Now that I have practically shared my life story with you, I want to explain why I felt the need to share all of this. I have met many people that believe there is no light at the end of the tunnel. I want each and every one of you to know that there is. It is easy to be pessimistic when faced with a bad situation, although looking forward to a solution and finding the silver lining in the troubles you are faced with will bring you a long way in life. When I was diagnosed with depression, I was glad I was diagnosed because at that point in time it would enable me to work towards going through a treatment designed for my disorder that could help me get better. When I was pulled over that night with my ex, it brought it to my parents’ attention that something was not right, which led them to bring me to speak to someone, and that may have ultimately saved my life. Bipolar disorder left undiagnosed/untreated can have fatal outcomes due to the dangerous mindset it causes a person to have. The simple mistake of not turning on my headlights is what caused a chain reaction to lead me to understand my mental illness, choose sobriety, break free from a relationship that caused me hell, and work on my wellbeing. At the time, what I went through over the course of high school was something I would never wish upon anyone.
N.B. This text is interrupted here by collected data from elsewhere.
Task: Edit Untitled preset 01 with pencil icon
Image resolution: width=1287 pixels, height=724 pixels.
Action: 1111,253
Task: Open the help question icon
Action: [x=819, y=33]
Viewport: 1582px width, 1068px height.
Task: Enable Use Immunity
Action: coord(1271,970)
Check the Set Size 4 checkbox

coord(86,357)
I wanted to die, I saw no hope, and I was at my breaking point. But if you use that last bit of life inside yourself, you can create an optimistic mindset and find the silver lining in every situation. Whether you are having trouble with friends, boys, or struggling with an internal battle, there is a solution to every problem and I am a firm believer in the fact that every thing that happens and every decision you make will lead you to where you’re meant to be.
*Bipolar Disorder is described as “a brain disorder that causes unusual shifts in mood, energy, activity levels, and the ability to carry out day-to-day tasks”.
When people hear the term "bipolar disorder", the common misconception is that individuals whom suffer from this disorder are moody, indecisive, and have no self-control. In reality, he/she will undergo a period of depression for weeks to months due to a chemical imbalance in the brain. This is followed by a period of normal mood called euthymia for a similar period of time, which succeeds into an elevated/aroused state of consciousness called mania. Most people have an idea of what depression looks like- crying, sadness, isolation, etc. The majority of people seem to think that since mania is on the opposite side of the spectrum, symptoms such as happiness, extroversion, and feeling energetic would be typical of someone suffering from this aspect of the disorder. Indications of mania, despite these false assumptions, are increased arousal, hyperactivity, inflated self-esteem, erratic behavior, and interference with sleeping patterns. During my most recent manic state, I experienced all of these symptoms in the form of excessive spending, irritability, rapid speech, and extreme risk taking. This disorder is treatable with medication and therapy, although there is no cure. If you are suffering from the symptoms of this disorder, I encourage you to seek help from a peer, counselor, or psychologist. Although it may feel impossible to cope, you will be able to overcome anything as long as you search for the silver lining.